Dataset entries:

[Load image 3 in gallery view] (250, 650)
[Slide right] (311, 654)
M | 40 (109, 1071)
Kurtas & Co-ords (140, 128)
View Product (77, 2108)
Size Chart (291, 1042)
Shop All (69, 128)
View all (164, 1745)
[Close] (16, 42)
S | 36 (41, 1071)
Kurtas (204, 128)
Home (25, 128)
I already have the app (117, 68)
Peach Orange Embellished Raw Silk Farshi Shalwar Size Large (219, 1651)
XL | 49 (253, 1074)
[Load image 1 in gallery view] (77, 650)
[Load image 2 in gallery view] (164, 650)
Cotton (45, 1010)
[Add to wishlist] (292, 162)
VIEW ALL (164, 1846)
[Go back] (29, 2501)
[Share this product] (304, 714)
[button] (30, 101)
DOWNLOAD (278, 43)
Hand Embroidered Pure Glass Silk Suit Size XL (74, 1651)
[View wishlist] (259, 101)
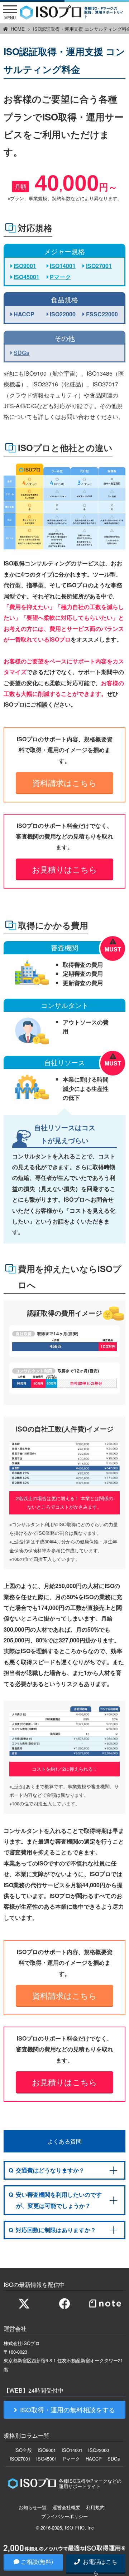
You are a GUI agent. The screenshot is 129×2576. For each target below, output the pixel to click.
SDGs (21, 352)
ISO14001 (63, 266)
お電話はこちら (99, 2564)
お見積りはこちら (64, 869)
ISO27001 (99, 266)
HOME (18, 28)
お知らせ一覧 (33, 2507)
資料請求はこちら (64, 782)
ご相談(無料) (37, 2561)
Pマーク (60, 277)
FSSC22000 (102, 314)
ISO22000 (63, 314)
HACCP (24, 314)
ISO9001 (25, 266)
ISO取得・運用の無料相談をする (67, 2409)
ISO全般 (23, 2450)
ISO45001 (26, 277)
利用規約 (95, 2507)
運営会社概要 (66, 2507)
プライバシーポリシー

What the exercise asks:
An acceptable answer holds exactly the lines from the one with "VIEW ALL (164, 1846)" through the end of the entries above, both ends kept, and no pictures at all.

Finished task:
VIEW ALL (164, 1846)
[Go back] (29, 2501)
[Share this product] (304, 714)
[button] (30, 101)
DOWNLOAD (278, 43)
Hand Embroidered Pure Glass Silk Suit Size XL (74, 1651)
[View wishlist] (259, 101)
You are a GUI agent. The screenshot is 129×2576. For each target below, output the pixel to click.
SDGs (21, 352)
ISO14001 (63, 266)
お電話はこちら (99, 2564)
お見積りはこちら (64, 869)
ISO27001 (99, 266)
HOME (18, 28)
お知らせ一覧 (33, 2507)
資料請求はこちら (64, 782)
ご相談(無料) (37, 2561)
Pマーク (60, 277)
FSSC22000 (102, 314)
ISO22000 (63, 314)
HACCP (24, 314)
ISO9001 (25, 266)
ISO取得・運用の無料相談をする (67, 2409)
ISO全般 (23, 2450)
ISO45001 (26, 277)
利用規約 (95, 2507)
運営会社概要 (66, 2507)
プライバシーポリシー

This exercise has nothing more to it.